Essa não é a primeira vez que a aparência da rapper vira notícia. Nos últimos quinze anos, ela passou por uma série de cirurgias plásticas que foram aos poucos apagando seus traços naturais e transformando sua aparência. Em uma entrevista do ano 2000 para a revista Newsweek, Lil’ Kim nos deu um vislumbre do que está por trás de intervenções físicas tão intensas. Depois de comentar sobre a reprovação que sofria do pai quando criança e de homens diversos ao longo da vida (“Sempre foi homens me colocando para baixo, igualzinho meu pai. Até hoje, quando alguém diz que sou bonita, eu não consigo ver.”) ela acrescentou:

“Tenho baixa autoestima, sempre tive. Os homens sempre me traíram com mulheres de aparência européia. Sabe, do tipo de cabelos longos. Mulheres muito lindas que me deixavam pensando, ‘como posso competir com isso?’. Ser uma garota negra normal não era bom o suficiente.”

Poderia ser a história de qualquer mulher, dada a cobrança que todas sofremos para alcançar um padrão de beleza inalcançável, mas as especificidades da transformação de Lil’ Kim mostram que o seu caso é consequência da dupla opressão que atinge as mulheres negras: o machismo e o racismo.

É impossível ignorar que o padrão de beleza a que somos todas pressionadas a aderir é, acima de tudo, branco. O ônus das pressões estéticas para mulheres negras é muito maior. De acordo com a blogueira Mara Gomes:

“O corpo considerado perfeito é magro e também branco, quanto mais claro mais bonito, mais aceitável. O fato de esse corpo feminino ser considerado belo por ser claro confronta diretamente a construção da autoestima de uma mulher negra. Por não se ver como alguém socialmente quisto na televisão, nas revistas, na literatura e não esquecendo-se também na história, a mulher negra é um ser colocado a parte da junção do que é belo. Se existe a divisão entre o gordo e o magro, existe a separação entre negro e branco.”

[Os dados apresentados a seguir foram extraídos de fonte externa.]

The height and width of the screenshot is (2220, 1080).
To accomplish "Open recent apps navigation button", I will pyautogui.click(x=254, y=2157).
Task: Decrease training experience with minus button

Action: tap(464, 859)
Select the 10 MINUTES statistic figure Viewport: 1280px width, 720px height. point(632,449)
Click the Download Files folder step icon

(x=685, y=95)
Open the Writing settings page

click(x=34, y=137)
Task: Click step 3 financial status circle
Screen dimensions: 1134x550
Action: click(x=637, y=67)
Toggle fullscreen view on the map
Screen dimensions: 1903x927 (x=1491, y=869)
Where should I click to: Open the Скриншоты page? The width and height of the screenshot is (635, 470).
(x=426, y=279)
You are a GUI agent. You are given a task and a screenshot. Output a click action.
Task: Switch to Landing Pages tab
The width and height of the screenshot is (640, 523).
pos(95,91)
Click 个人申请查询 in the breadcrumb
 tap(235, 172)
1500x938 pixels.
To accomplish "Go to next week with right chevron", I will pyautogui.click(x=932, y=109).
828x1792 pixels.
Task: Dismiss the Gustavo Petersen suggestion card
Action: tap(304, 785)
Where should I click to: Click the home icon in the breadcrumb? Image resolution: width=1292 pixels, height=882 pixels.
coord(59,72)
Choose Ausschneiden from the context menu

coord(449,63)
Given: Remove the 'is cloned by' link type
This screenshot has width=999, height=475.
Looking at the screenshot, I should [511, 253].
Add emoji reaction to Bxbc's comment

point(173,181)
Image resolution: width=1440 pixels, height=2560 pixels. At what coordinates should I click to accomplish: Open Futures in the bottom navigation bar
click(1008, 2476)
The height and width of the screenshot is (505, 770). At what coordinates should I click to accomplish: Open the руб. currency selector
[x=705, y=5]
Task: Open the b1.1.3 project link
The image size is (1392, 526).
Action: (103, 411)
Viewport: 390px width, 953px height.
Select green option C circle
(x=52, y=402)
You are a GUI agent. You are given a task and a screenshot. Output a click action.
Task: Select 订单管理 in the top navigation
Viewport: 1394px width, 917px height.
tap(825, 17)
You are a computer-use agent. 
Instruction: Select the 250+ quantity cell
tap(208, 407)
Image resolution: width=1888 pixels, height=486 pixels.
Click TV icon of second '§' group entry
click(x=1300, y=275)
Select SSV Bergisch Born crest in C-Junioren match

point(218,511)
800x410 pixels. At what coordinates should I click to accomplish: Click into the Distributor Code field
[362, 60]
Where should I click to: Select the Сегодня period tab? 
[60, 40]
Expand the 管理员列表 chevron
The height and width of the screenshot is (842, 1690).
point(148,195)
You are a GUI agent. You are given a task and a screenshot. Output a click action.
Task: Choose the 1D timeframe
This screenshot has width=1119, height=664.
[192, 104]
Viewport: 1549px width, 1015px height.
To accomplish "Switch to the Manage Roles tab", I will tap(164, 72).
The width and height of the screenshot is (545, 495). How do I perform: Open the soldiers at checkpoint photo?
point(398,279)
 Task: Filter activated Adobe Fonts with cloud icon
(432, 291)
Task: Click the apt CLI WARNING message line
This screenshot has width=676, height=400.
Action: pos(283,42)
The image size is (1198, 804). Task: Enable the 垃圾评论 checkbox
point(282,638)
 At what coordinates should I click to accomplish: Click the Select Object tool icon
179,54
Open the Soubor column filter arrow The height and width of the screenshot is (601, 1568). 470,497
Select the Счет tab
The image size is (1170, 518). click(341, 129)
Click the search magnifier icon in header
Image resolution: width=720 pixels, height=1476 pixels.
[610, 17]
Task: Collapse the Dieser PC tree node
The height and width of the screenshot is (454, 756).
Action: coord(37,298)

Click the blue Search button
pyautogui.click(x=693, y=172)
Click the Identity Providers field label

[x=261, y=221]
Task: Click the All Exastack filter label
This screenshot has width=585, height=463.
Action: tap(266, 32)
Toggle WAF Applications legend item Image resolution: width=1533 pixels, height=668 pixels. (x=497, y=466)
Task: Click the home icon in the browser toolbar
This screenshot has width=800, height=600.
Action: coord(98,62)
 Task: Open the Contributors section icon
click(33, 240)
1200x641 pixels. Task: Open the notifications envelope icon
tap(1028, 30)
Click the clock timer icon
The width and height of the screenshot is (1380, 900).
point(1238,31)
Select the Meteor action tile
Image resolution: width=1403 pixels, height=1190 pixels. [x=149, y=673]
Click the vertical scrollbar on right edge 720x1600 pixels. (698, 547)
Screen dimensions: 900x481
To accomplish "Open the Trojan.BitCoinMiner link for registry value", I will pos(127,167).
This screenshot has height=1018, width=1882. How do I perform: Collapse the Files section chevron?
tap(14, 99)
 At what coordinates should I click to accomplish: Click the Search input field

Essa divisão é clara na forma como nos referimos à estética negra. O cabelo crespo é “cabelo ruim”, o nariz mais largo é “nariz achatado”, e a implicação por trás da frase recorrente “você é uma negra bonita” é clara como a luz do dia – “você é bonita, apesar de ser negra”.

Além do racismo, o que vemos na transformação de Lil’ Kim é resultado também do colorismo. Resumidamente, o colorismo é a discriminação que faz com que quanto mais escura a pele de uma pessoa, e quanto mais traços negros ela tenha (cabelo crespo, nariz largo), mais exclusão ela sofra. Com isso, muitas mulheres negras aderem a práticas que as ajudam a “camuflar” seus traços naturais (como alisamentos capilares, por exemplo) para sofrer menos discriminação. De acordo com a blogueira Aline Djokic:

“O colorismo funciona como um sistema de favores, no qual a branquitude permite a presença de sujeitos negros com identificação maior de traços físicos mais próximos do europeu, mas não os eleva ao mesmo patamar dos brancos; (…) É importante salientar que aceitar esse “favor” não é uma opção para o sujeito negro. Rejeitar esse “acordo” acarretaria na sua exclusão. Um exemplo é o de mulheres negras de pele clara que, enquanto alisavam os cabelos, sofriam menor perseguição racial no local de trabalho, mas que depois de abdicarem desse processo passaram a ser discriminadas abertamente. O que acontece é que a negritude dessas mulheres não podia mais ser ignorada e a reafirmação dela através da estética negra passou a ser vista pela branquitude como uma ameaça, um sinal de insubordinação, que merecia retaliação e ou exclusão. No caso de mulheres de pele escura, o abandono da estética branca pode significar a intensificação da exclusão social, da qual ela já vem sendo vítima ininterruptamente e em todos os espaços.”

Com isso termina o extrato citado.